W następnych dniach usłyszałem historię o nękaniu, przebijaniu opon i podpaleniach. O zepchnięciu starszej pani ze schodów i sąsiedzie, który musiał z ratować życie skacząc przez okno z podpalonego mieszkania. Uważaj na nich - ostrzegał właściciel knajpy na dole. Nie wierzyłem. W takim miejscu nie mogą rodzić się takie emocje - myślałem, chociaż wieczorami w sieni sterczeli policjanci.

Oni mieszkali w oficynie. Według mieszkańców senior rodu służył w Milicji Obywatelskiej, dzięki czemu do dziś miał znajomości gdzie trzeba. Jego synowie preferowali styl militarny oraz podpalenia, jako sposób spędzania wolnego czasu i wpędzania do grobu mieszkańców kamienicy ulicy Świętego. Nad żyjącą z zasiłków familią ciążył nakaz eksmisji. Średnio co dwa tygodnie jedna ze starszych pań pukała, by obwieścić, że tym razem nakaz już na pewno zostanie wykonany.

Poza tym w kamienicy mieszkały trzy urocze rodziny, dwie dzielne starsze panie i jeden bioenergoterapeuta, który kiedyś siedząc na schodach zdradził mi, że pracuje nad tym, by nigdy nie umrzeć. Cudowne miejsce, żyć nie umierać. Tylko ta rodzinka...

Nikt nie potrafił albo nie chciał powiedzieć jaki był pierwotny powód konfliktu. Tak było od zawsze, chociaż w wypadku kamienicy, która pamięta czasy, gdy Kraków był stolicą, "zawsze" to może lekka przesada.

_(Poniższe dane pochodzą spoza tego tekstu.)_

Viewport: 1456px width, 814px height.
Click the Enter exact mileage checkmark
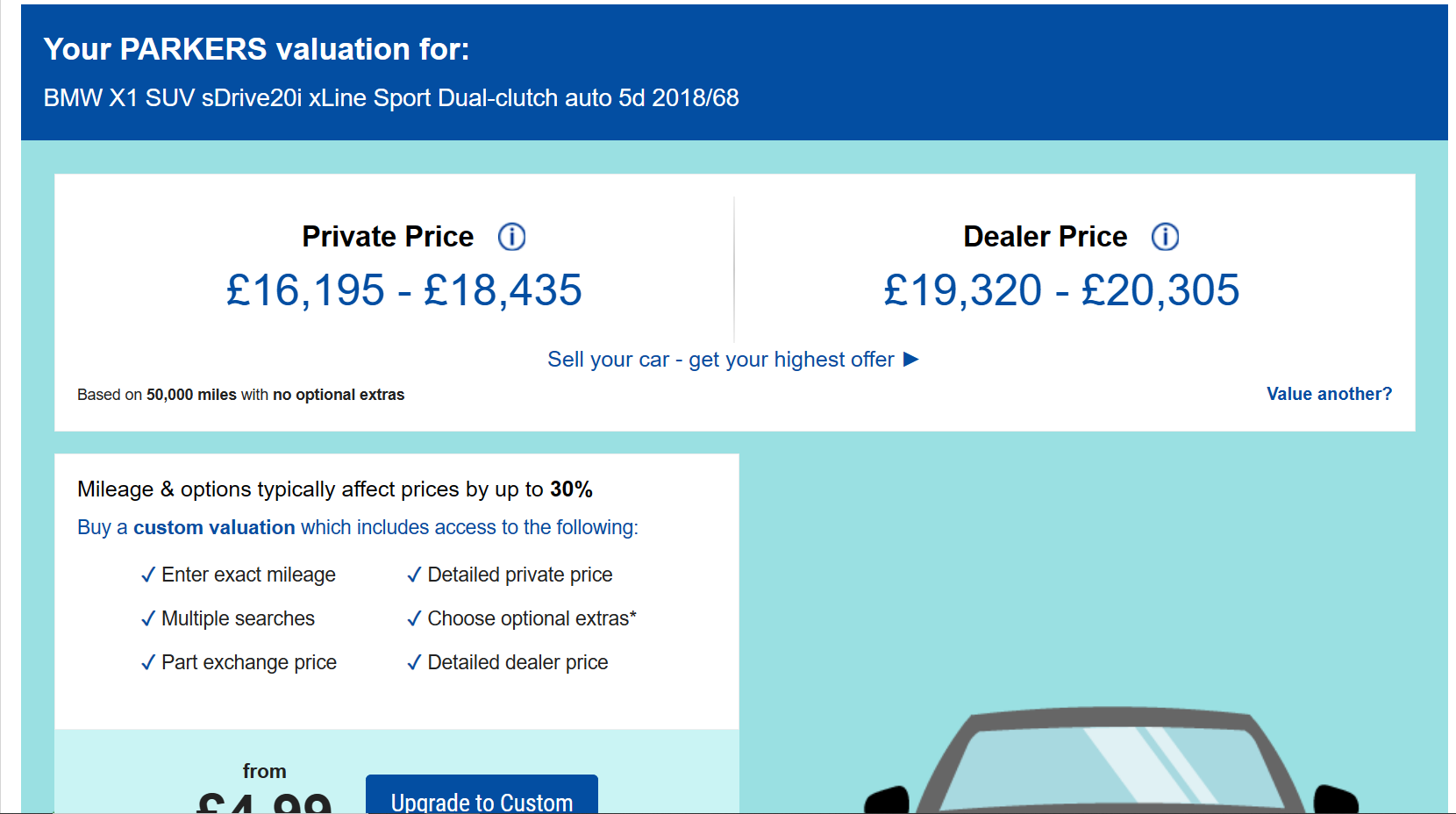[148, 575]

W ostatnich latach mieszkańcy złożyli się na system kamer. Obiektywy kryły się w każdym zakamarku, więc członkowie rodziny z oficyny nie dopuszczali się już czynów karalnych. Ograniczali się do złośliwości ledwie spełniających definicję wykroczenia, no i gróźb słownych, bo tych kamery nie rejestrowały. Wyzywali starsze panie, demolowali klombik na podwórku albo rozrzucali śmieci. Osobiście nie miałem powodu do narzekań. Trzeźwy senior wydawał się sympatycznym człowiekiem i nie wierzyłem w makabryczne opowieści, aż do dnia, w którym nie domknąłem bramy i jeden z juniorów z pianą na ustach obiecał, że następnym razem mnie zabije.

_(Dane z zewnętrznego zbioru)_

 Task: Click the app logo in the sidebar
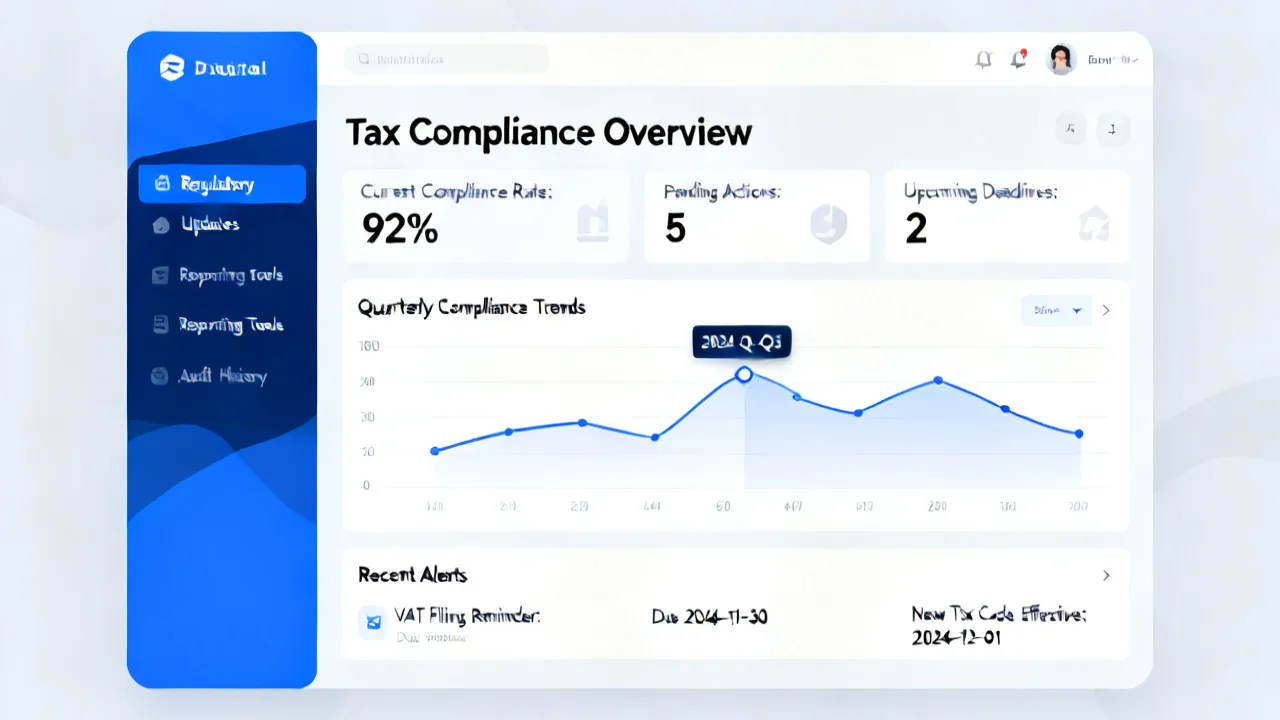[x=172, y=68]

Niedawno ziściły się marzenia mieszkańców. Miasto znalazło dla familii lokal zastępczy, który im się spodobał. W kamienicy dwieście kroków od rynku nastał spokój. Gdyby nie szczury i hałasy do białego rana w piątkowe i sobotnie noce, byłoby to pewnie najlepsze miejsce do życia pod słońcem.

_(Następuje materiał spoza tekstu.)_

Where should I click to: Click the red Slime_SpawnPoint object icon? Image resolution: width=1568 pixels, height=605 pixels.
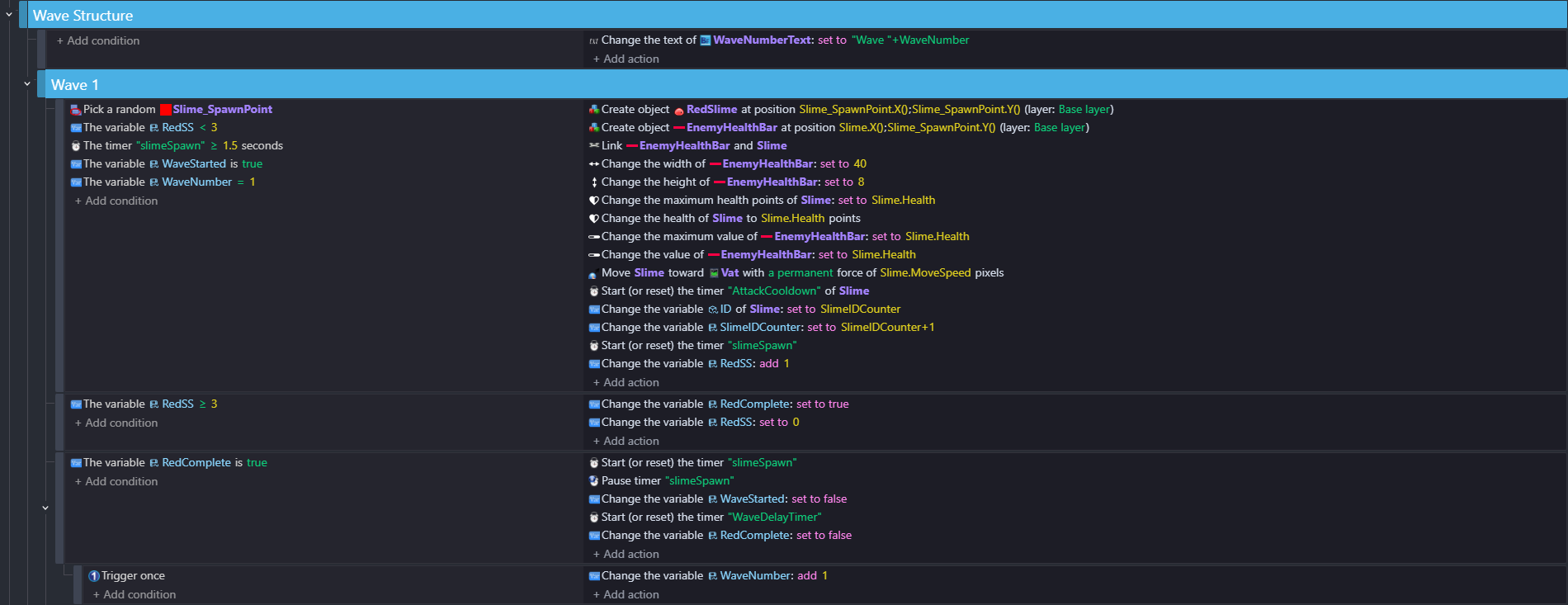click(165, 110)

Brama bywa teraz otwarta. Widziałem tam ostatnio francuskich turystów, którzy wniknęli na podwórko. Na ich twarzach malowała się ekscytacja podglądaczy. Fotografowali sień, podwórko i klombik.

Ja też się wyprowadzam. Nareszcie będę mieszkać u siebie. Szkoda, że w nowym miejscu sąsiedzi są znacznie gorsi. Ale o tym innym razem.